China has provided its final 2019 new energy vehicle subsidy policy. A reduction in total subsidies amounts to -65-70% with central government subsidies reduced by -40-60% depending on type. Local government subsidies will be completely removed after a transition period.

Citi suspects this may pull forward the demand for electric vehicle batteries and lithium to the first half and, subsequently, it is possible there will be a decline in the second half. This does not change Citi's long-term forecasts for 11% penetration of battery electric vehicles and plug-in hybrid electric vehicles by 2025. However, the trajectory may be different.

The policy has a transition period from March to June 2019 which could buffer the negative impact over the full year, as incentives are increased for front-loading sales during this time frame.
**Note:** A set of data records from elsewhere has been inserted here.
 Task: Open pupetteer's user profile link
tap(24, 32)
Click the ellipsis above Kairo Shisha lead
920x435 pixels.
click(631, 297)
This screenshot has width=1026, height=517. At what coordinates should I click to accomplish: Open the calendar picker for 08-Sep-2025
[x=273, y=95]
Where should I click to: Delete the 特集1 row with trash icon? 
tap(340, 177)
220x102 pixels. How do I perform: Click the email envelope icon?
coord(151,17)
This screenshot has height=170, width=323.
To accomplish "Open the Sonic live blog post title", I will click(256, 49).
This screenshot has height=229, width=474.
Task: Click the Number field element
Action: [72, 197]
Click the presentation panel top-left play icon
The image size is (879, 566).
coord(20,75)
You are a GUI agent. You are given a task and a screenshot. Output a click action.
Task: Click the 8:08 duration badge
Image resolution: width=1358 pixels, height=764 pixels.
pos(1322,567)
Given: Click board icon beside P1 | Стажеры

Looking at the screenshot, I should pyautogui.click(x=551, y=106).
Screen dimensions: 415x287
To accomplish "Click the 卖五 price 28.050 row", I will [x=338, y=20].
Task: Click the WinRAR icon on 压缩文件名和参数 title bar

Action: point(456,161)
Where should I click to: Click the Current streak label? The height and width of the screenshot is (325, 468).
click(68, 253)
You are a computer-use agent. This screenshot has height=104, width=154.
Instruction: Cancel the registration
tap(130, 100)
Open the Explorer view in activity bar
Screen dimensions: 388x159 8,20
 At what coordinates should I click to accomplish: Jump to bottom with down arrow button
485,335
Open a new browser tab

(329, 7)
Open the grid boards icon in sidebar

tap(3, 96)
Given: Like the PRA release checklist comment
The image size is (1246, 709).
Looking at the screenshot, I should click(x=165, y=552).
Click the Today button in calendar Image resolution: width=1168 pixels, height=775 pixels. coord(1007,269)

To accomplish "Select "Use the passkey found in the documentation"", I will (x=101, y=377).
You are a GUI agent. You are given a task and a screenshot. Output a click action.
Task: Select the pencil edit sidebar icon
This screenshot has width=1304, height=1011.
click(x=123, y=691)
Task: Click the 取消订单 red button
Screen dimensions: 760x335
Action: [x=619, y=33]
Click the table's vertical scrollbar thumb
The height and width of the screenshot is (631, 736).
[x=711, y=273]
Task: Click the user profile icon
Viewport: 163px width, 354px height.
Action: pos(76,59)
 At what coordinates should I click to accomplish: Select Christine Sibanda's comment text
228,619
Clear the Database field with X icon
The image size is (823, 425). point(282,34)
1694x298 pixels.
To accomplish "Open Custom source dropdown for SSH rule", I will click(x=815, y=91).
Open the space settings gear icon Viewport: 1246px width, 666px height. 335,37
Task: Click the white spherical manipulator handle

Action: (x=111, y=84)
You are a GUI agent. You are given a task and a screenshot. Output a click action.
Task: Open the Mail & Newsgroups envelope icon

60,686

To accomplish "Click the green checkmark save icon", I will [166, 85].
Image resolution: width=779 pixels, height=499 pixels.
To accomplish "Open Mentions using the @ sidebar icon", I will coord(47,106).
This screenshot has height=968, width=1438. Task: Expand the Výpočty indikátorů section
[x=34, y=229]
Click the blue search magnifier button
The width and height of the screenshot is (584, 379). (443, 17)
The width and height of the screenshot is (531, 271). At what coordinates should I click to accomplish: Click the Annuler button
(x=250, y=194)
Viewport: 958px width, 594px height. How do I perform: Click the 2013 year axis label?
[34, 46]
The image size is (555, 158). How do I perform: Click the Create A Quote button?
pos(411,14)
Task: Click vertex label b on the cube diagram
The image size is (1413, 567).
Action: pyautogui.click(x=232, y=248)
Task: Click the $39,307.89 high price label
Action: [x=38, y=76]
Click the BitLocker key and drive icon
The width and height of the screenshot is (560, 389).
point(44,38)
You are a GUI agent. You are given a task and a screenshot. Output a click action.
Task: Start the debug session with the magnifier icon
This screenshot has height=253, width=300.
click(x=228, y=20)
Nevertheless, the broker acknowledges these reductions in subsidies are the most significant there has been over the past few years so the impact on demand in the second half remains uncertain.

From the detail, Citi ascertains the subsidy for pure battery electric cars driving over 400km will be reduced by -50% to around US$3700 per vehicle. Battery electric vehicles with a range of less than 250km will no longer receive any subsidy, which is in line with expectations.

Plug-in electric vehicles subsidies are reduced by -55%. Meanwhile the battery density multiplier is capped at 1.0x for all batteries with density over 160Wh/kilogram. Citi suspects this will slow the industry's rush towards 811 batteries.

Morgan Stanley considers the reduction in subsidies negative for both lithium prices and related equities and suggests consensus expectations of EV penetration rates for China could be overly optimistic. The broker expects the production surplus of lithium over 2019 to begin to incorporate the price normalisation process, including a convergence of spot and contractual prices.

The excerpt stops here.